What’s fascinating about the Jeremiah text that we shared together, is that God doesn’t say that we need to do anything very much at all, but God tells Jeremiah what he will do. God says,
‘I will put my law within them, and I will write it on their hearts; and I will be their God, and they shall be my people.’
That new covenant, and any new covenant, is not really ours to try and make. It is God who will do it. We are God’s people and it is God who is all about renewing us. God will write on our hearts; on yours and mine.

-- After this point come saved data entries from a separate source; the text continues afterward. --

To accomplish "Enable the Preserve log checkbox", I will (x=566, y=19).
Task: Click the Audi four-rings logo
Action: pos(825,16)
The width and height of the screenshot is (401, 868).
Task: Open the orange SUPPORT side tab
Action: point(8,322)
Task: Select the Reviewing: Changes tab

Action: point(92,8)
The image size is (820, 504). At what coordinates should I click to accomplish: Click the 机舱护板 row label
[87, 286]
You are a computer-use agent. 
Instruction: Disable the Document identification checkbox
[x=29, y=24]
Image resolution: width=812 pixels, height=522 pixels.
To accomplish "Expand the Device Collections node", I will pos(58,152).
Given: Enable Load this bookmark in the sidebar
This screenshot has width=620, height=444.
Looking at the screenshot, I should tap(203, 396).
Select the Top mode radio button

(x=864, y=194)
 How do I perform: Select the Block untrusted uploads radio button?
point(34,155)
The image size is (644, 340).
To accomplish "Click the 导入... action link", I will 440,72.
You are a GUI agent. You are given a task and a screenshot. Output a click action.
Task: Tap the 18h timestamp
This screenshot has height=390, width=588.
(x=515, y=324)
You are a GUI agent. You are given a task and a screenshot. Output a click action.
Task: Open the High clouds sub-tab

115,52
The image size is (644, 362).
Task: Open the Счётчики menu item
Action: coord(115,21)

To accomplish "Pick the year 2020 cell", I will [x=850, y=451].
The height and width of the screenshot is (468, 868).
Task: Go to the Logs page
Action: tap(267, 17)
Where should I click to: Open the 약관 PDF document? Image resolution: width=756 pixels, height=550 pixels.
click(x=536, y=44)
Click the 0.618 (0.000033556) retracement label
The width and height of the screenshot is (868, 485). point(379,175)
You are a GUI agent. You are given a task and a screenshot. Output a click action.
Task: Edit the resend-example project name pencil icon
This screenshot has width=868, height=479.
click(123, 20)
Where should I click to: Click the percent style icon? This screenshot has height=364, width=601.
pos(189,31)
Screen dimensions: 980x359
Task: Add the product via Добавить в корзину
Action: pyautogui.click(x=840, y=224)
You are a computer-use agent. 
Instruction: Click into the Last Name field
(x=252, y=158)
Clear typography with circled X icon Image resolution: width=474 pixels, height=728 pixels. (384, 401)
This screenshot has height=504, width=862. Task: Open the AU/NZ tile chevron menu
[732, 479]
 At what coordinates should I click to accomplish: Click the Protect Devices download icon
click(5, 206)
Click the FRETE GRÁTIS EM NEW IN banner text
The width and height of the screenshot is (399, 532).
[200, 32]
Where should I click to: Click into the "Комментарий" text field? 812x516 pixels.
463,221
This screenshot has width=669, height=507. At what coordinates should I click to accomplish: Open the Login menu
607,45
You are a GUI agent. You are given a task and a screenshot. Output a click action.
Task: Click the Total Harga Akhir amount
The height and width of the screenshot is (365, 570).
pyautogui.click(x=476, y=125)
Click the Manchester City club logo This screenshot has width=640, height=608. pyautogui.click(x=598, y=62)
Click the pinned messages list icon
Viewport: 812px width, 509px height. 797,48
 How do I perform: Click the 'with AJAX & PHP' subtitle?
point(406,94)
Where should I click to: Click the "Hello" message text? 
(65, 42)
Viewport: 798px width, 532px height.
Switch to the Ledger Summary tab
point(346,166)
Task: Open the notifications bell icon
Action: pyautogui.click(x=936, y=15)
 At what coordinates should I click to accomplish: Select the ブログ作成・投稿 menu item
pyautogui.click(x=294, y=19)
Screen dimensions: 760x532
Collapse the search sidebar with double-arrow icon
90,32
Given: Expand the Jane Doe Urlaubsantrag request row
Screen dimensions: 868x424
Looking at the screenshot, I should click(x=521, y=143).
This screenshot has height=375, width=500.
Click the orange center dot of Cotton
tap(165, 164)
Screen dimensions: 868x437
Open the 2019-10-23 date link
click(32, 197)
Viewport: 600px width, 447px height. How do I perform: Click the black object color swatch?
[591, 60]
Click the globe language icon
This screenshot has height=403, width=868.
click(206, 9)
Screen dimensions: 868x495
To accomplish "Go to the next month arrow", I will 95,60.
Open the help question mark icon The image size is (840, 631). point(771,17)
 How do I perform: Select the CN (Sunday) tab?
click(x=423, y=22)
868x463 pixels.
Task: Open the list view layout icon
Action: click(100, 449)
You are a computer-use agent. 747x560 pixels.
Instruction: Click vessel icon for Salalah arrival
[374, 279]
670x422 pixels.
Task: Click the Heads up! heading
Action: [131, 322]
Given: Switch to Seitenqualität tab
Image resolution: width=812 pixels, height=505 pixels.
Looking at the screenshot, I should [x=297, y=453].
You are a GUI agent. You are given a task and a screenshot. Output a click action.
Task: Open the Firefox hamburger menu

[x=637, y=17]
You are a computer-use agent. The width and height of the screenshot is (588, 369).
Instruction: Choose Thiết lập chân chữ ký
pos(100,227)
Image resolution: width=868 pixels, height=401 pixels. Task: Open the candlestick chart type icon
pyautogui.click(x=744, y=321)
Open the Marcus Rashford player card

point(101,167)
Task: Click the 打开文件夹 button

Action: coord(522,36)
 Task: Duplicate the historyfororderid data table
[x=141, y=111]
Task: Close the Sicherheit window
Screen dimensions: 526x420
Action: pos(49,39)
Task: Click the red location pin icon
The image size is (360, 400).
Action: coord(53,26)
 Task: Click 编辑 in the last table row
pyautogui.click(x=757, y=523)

The communion service is, of course, another place where we need, I think, to stop worrying so much about what it all means, and how to do it correctly and properly, in a serious grown up kind of way. We are taken here to a manger again, to a place where we are fed with the bread of life. We are taken in imagination too to other places in the story of Jesus; the time when he fed thousands of people with bread on a grassy hill, or when he sat down with tax collectors and sinners, or the evening when he broke bread with his friends before he died, and even that time when he was with the disciples at Emmaus and known in the breaking of bread. We need the gift of imagination to let the bread and wine become more to us than bread and wine, but the body and blood of Jesus, what he called ‘the new covenant’. Here, at this table, on the first Sunday of a new year, God is truly present and will renew our faith. We don’t have to try or resolve, we only have to receive and to give thanks. Like children at Christmas, we are here to wonder and to rejoice.
So let us pray that our covenant with God will be renewed this new year. And let us open our hearts to make that possible. But let us rejoice too that it is God who has promised to renew us and redeem us, and that God will fulfil the promise. Thanks be to God. Amen.